Mamoru Oshii et l'anime qui nous a fait questionner la réalité

08 May 2026 Publié | Traduit de l'espagnol

Mamoru Oshii est le réalisateur qui a transformé l'anime en un véhicule de réflexion philosophique. Avec Ghost in the Shell, il a porté le cyberpunk à un niveau intellectuel, explorant l'identité humaine dans un monde technologique. Son style, lent et atmosphérique, privilégie la contemplation à l'action. Ce n'est pas un cinéaste pour ceux qui cherchent un divertissement rapide ; c'est un créateur qui exige patience et attention.

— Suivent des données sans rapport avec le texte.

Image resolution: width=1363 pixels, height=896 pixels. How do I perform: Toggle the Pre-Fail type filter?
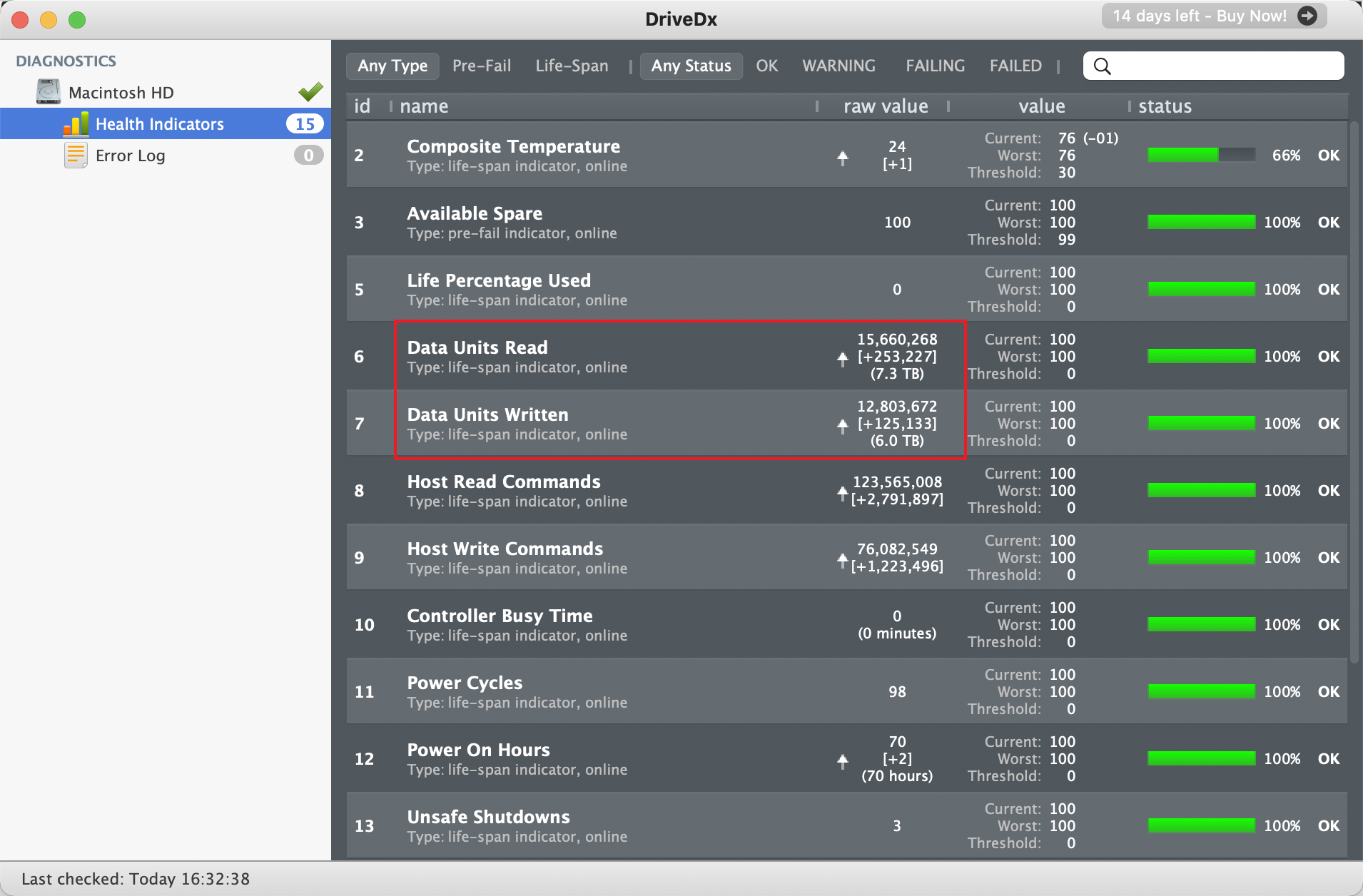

Une scène cyberpunk de Ghost in the Shell : la Major Motoko Kusanagi, de dos, observe une ville futuriste et pluvieuse, avec des néons se reflétant dans l'eau, symbole d'identité et de réalité.

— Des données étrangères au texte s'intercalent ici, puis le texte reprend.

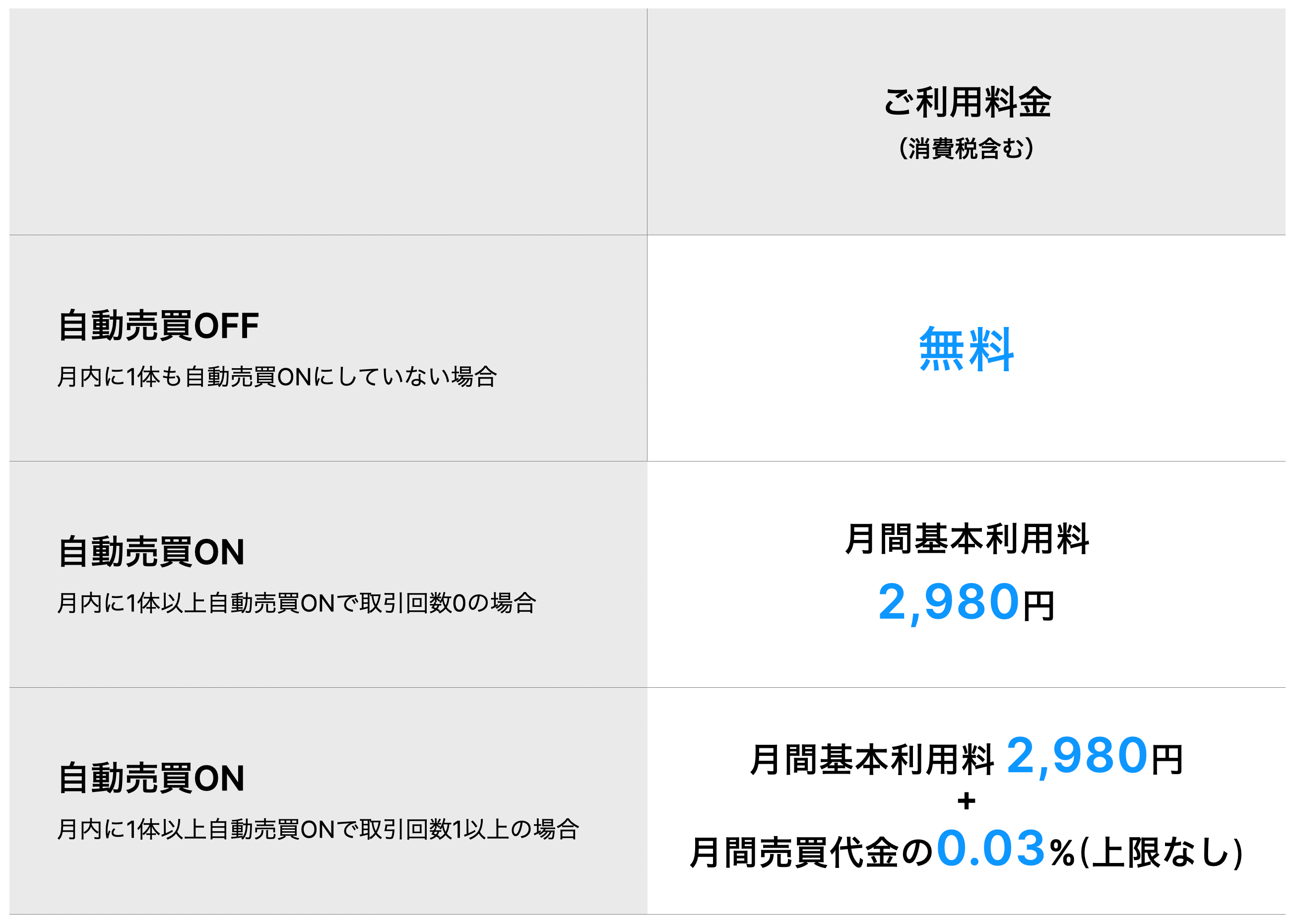1295x924 pixels.
Task: Click the %(上限なし) no-limit note
Action: click(1146, 853)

L'animation comme toile pour la philosophie technologique 🤖

L'approche technique d'Oshii repose sur l'utilisation de décors détaillés et de longs plans statiques pour créer une atmosphère oppressante. Dans Patlabor 2, il utilise des maquettes et de l'animation traditionnelle pour dépeindre un Tokyo militarisé. Son cinéma ne dépend pas de dialogues constants ; l'atmosphère et le son ambiant sont des outils narratifs clés. L'animation lui permet de construire des mondes où la technologie est un personnage à part entière, pas un simple ornement.

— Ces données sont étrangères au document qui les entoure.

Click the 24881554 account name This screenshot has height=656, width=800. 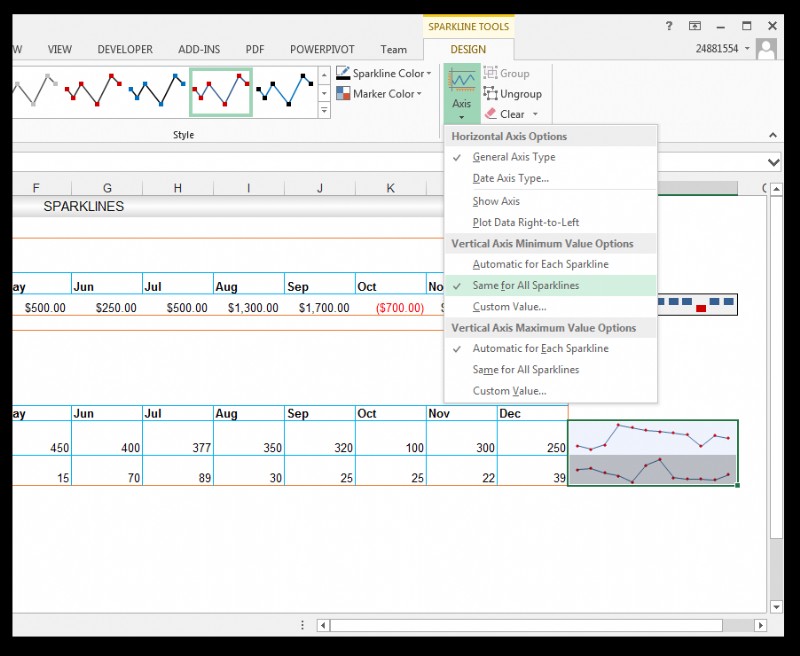[x=718, y=48]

Chiens, anges et autres obsessions d'Oshii 🐕

Si quelque chose définit Oshii, en plus de ses réflexions sur la conscience, c'est son obsession pour les bassets. Ils apparaissent dans presque tous ses films, avec leurs oreilles tombantes et leur regard triste, comme des témoins silencieux du chaos humain. Et puis il y a Angel's Egg, une œuvre si cryptique que probablement même Oshii ne sait pas exactement ce qu'elle signifie. La regarder, c'est comme essayer de résoudre une énigme tout en se demandant si le réalisateur rêvait.